## What you are asked to do
Return all of the entries below exactly as they are given.

## Study material
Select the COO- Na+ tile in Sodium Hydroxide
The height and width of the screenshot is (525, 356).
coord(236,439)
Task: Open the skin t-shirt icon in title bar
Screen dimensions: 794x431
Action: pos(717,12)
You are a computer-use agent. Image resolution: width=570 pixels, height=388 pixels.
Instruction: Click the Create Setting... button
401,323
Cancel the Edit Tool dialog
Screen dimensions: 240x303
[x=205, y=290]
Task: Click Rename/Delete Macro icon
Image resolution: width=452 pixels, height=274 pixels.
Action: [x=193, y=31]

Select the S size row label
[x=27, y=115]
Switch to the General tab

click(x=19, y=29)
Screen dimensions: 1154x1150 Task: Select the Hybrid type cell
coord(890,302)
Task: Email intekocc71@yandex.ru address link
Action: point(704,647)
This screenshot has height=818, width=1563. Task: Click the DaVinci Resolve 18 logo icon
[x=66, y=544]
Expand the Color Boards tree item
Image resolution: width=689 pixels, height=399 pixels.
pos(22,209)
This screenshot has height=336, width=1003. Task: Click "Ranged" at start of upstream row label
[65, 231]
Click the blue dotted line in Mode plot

## Response to this exercise
Select the COO- Na+ tile in Sodium Hydroxide
The height and width of the screenshot is (525, 356).
coord(236,439)
Task: Open the skin t-shirt icon in title bar
Screen dimensions: 794x431
Action: pos(717,12)
You are a computer-use agent. Image resolution: width=570 pixels, height=388 pixels.
Instruction: Click the Create Setting... button
401,323
Cancel the Edit Tool dialog
Screen dimensions: 240x303
[x=205, y=290]
Task: Click Rename/Delete Macro icon
Image resolution: width=452 pixels, height=274 pixels.
Action: [x=193, y=31]

Select the S size row label
[x=27, y=115]
Switch to the General tab

click(x=19, y=29)
Screen dimensions: 1154x1150 Task: Select the Hybrid type cell
coord(890,302)
Task: Email intekocc71@yandex.ru address link
Action: point(704,647)
This screenshot has height=818, width=1563. Task: Click the DaVinci Resolve 18 logo icon
[x=66, y=544]
Expand the Color Boards tree item
Image resolution: width=689 pixels, height=399 pixels.
pos(22,209)
This screenshot has height=336, width=1003. Task: Click "Ranged" at start of upstream row label
[65, 231]
Click the blue dotted line in Mode plot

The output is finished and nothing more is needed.